DATA PROVIDED START
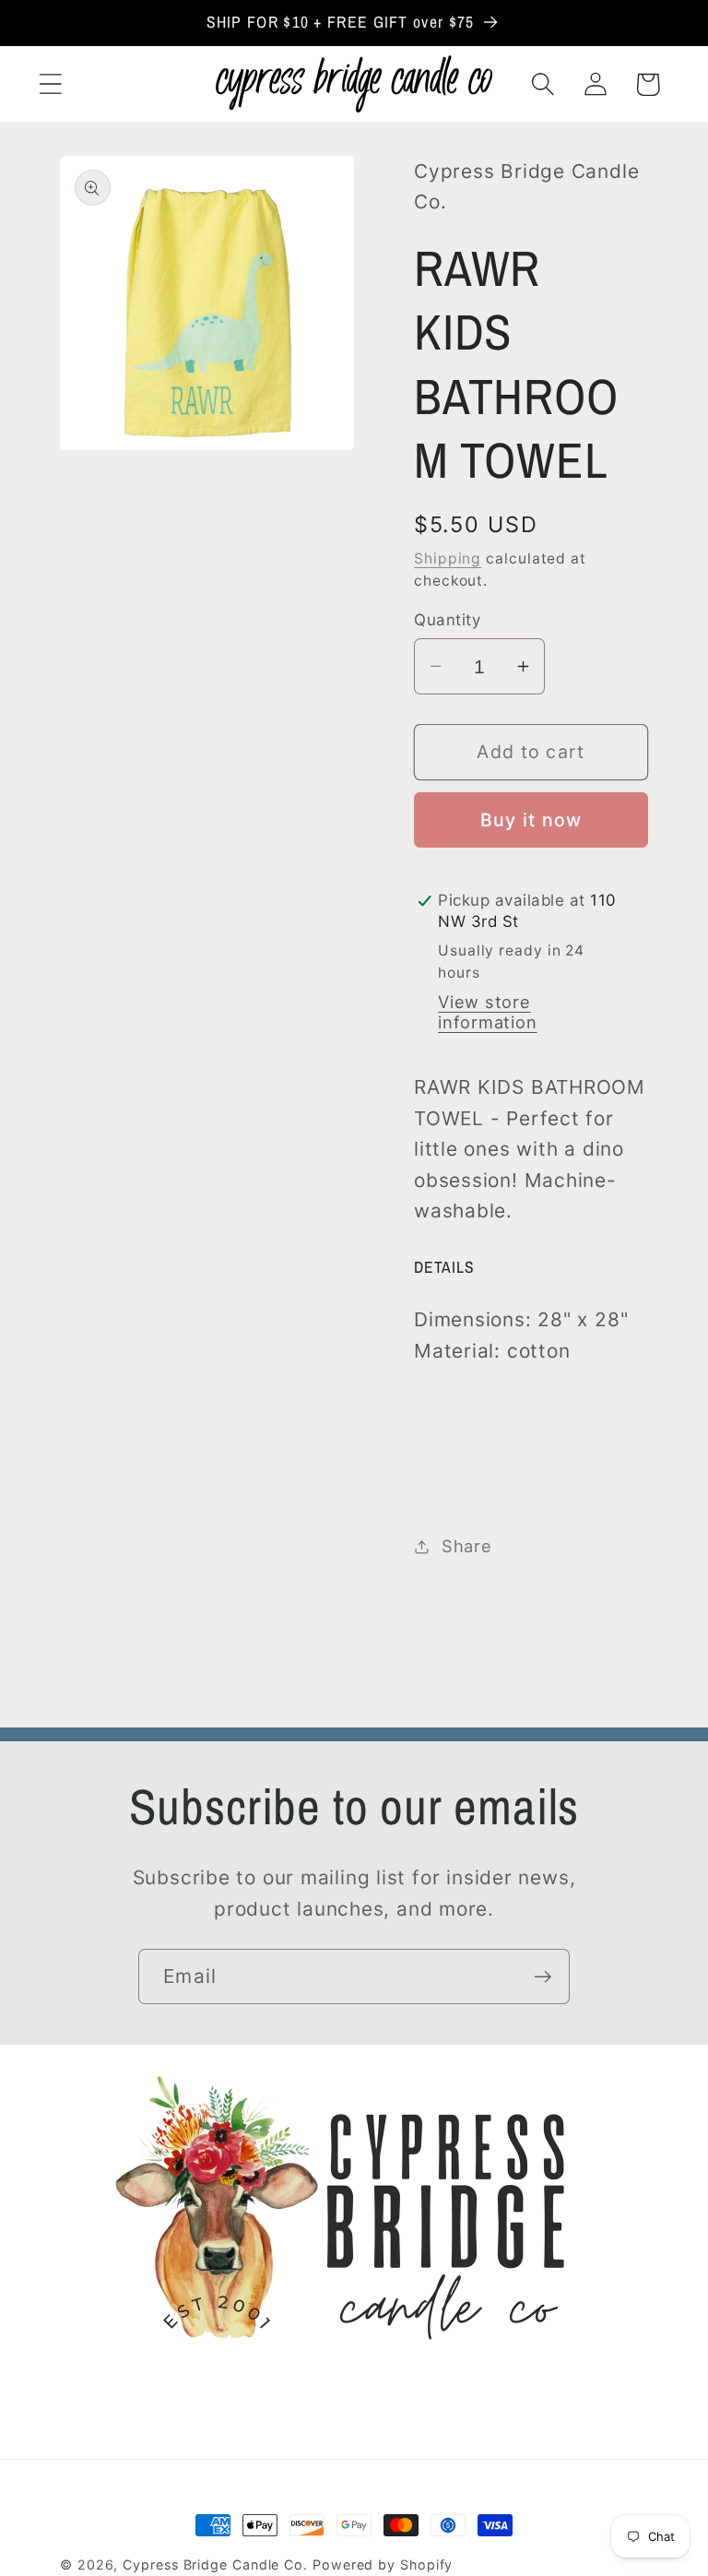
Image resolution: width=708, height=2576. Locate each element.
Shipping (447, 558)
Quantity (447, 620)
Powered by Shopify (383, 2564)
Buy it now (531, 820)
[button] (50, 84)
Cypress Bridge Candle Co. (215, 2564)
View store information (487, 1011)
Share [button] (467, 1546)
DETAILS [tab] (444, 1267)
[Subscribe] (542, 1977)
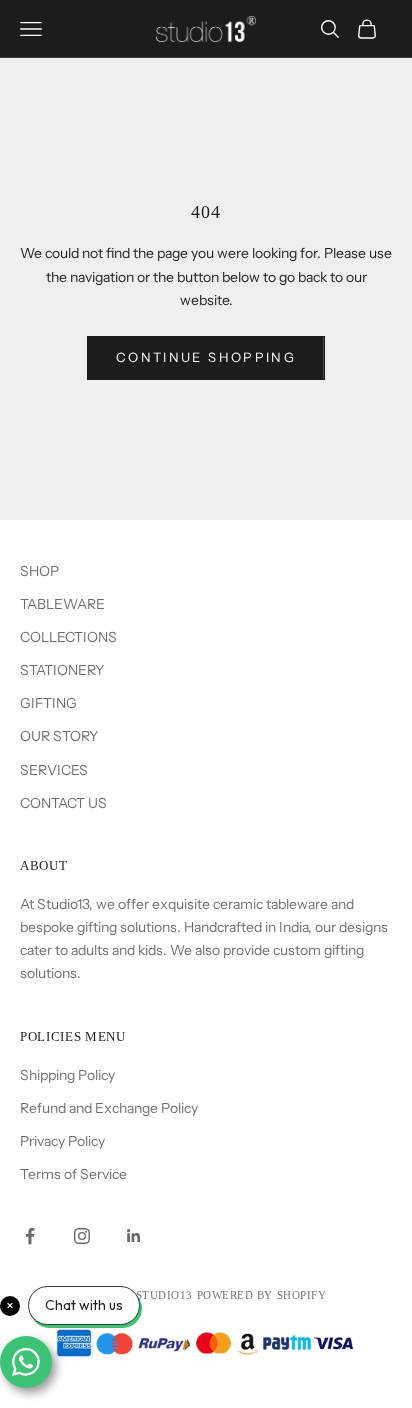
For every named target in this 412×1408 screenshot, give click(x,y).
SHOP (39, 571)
DATA PROVIDED END
DATA PROVIDED START
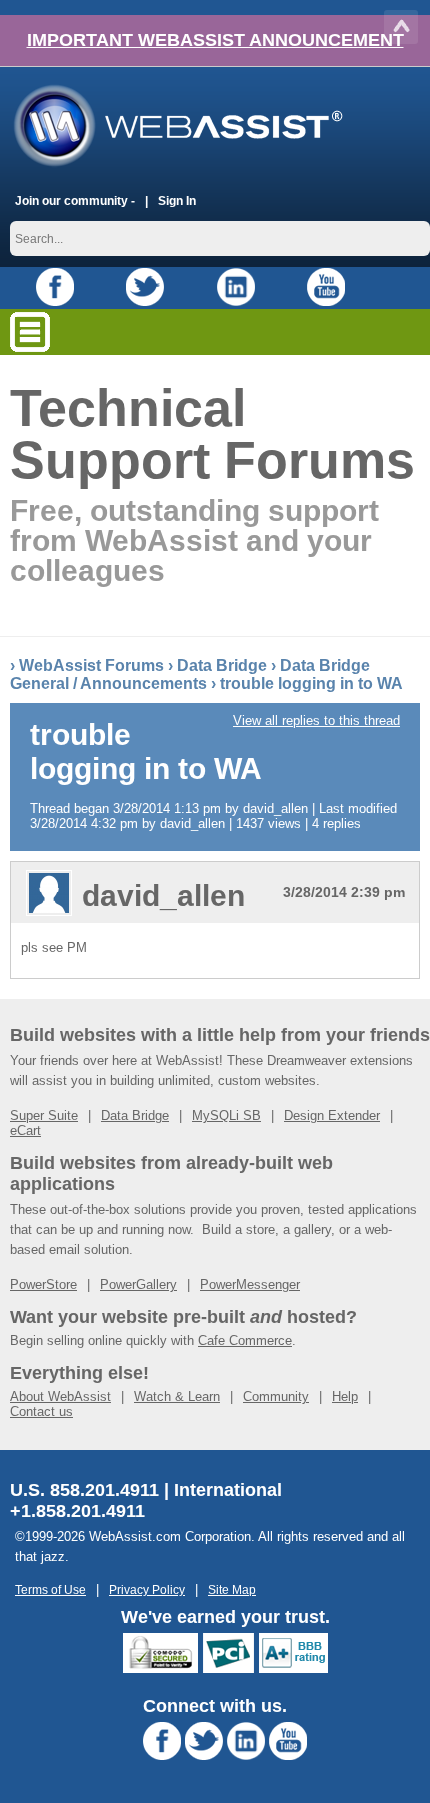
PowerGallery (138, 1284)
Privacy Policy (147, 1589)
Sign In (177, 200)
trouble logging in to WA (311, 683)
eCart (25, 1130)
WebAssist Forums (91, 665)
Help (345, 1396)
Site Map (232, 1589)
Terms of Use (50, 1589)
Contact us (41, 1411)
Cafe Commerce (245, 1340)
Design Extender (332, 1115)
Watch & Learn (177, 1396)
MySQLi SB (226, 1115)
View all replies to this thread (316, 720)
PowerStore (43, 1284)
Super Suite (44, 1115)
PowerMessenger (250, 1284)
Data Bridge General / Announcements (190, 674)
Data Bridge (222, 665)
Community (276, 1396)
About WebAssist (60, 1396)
DATA PROVIDED END
#### [TRY IT]
Wherever "this" occurs in the entries above, copy the line it sits on.

#### [ANSWER SPACE]
For every named target in this 412×1408 screenshot, give click(x,y).
View all replies to this thread (316, 720)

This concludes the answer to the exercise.